**Stated exercise:**
Copy the listing below line for line, starting with its first line and continuing through the line containing "Looking at the screenshot, I should pos(549,554).". Include that line.

**Data supplied:**
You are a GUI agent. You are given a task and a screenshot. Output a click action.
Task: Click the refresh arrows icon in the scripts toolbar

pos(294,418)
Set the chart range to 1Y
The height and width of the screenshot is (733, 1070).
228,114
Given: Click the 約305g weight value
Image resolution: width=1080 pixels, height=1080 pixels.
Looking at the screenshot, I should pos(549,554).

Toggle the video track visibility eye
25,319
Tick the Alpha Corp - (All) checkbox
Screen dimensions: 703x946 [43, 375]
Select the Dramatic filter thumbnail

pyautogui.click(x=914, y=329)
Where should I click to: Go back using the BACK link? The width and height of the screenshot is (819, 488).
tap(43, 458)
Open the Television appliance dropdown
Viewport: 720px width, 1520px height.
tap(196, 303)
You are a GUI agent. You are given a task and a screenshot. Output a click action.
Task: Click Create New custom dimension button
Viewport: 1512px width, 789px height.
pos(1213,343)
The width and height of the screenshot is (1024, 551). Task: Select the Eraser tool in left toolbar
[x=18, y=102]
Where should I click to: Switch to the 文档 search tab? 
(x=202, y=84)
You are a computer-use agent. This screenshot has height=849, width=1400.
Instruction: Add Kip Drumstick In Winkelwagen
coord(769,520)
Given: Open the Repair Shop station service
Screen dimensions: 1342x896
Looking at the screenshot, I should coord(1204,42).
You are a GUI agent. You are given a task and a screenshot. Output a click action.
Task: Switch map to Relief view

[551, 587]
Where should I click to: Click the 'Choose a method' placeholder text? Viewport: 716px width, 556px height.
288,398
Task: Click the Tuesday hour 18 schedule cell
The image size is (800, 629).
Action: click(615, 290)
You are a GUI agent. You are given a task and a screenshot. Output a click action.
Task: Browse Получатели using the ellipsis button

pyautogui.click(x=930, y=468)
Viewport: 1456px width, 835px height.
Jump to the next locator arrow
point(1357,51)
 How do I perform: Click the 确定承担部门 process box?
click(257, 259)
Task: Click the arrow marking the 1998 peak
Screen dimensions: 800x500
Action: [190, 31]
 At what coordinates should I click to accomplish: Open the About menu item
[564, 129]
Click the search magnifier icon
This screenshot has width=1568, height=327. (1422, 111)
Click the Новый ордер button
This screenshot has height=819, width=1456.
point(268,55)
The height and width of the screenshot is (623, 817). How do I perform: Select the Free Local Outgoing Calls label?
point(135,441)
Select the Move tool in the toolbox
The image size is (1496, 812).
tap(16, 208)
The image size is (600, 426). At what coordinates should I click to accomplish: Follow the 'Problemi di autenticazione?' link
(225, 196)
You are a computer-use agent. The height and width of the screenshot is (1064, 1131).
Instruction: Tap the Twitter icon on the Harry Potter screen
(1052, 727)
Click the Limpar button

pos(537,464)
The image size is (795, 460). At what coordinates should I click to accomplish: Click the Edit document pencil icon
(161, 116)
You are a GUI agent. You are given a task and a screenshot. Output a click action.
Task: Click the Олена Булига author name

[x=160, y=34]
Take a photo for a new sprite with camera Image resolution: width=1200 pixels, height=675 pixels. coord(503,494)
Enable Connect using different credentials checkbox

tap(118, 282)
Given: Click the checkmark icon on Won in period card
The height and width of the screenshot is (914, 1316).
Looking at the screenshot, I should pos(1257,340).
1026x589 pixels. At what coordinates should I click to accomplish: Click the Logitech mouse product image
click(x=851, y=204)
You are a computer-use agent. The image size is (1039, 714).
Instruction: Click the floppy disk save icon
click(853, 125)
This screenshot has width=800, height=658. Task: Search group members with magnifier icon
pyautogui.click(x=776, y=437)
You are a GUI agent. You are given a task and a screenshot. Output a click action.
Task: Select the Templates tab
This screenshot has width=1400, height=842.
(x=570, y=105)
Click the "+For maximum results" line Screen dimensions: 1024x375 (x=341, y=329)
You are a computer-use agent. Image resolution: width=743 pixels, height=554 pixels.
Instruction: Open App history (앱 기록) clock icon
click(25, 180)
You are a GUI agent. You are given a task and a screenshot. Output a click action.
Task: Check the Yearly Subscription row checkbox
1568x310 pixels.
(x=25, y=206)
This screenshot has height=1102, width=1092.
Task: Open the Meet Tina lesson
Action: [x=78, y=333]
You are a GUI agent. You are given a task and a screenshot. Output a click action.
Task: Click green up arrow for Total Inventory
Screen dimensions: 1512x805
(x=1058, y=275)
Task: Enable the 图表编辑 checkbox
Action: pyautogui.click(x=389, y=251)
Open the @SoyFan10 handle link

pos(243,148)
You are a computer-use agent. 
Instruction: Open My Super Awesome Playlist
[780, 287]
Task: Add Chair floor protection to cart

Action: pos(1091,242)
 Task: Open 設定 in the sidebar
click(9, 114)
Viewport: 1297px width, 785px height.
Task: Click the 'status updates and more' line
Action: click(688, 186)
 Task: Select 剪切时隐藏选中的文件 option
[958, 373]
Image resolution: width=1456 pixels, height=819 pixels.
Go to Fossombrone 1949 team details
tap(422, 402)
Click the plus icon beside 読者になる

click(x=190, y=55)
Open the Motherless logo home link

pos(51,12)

**Answer in full:**
You are a GUI agent. You are given a task and a screenshot. Output a click action.
Task: Click the refresh arrows icon in the scripts toolbar

pos(294,418)
Set the chart range to 1Y
The height and width of the screenshot is (733, 1070).
228,114
Given: Click the 約305g weight value
Image resolution: width=1080 pixels, height=1080 pixels.
Looking at the screenshot, I should pos(549,554).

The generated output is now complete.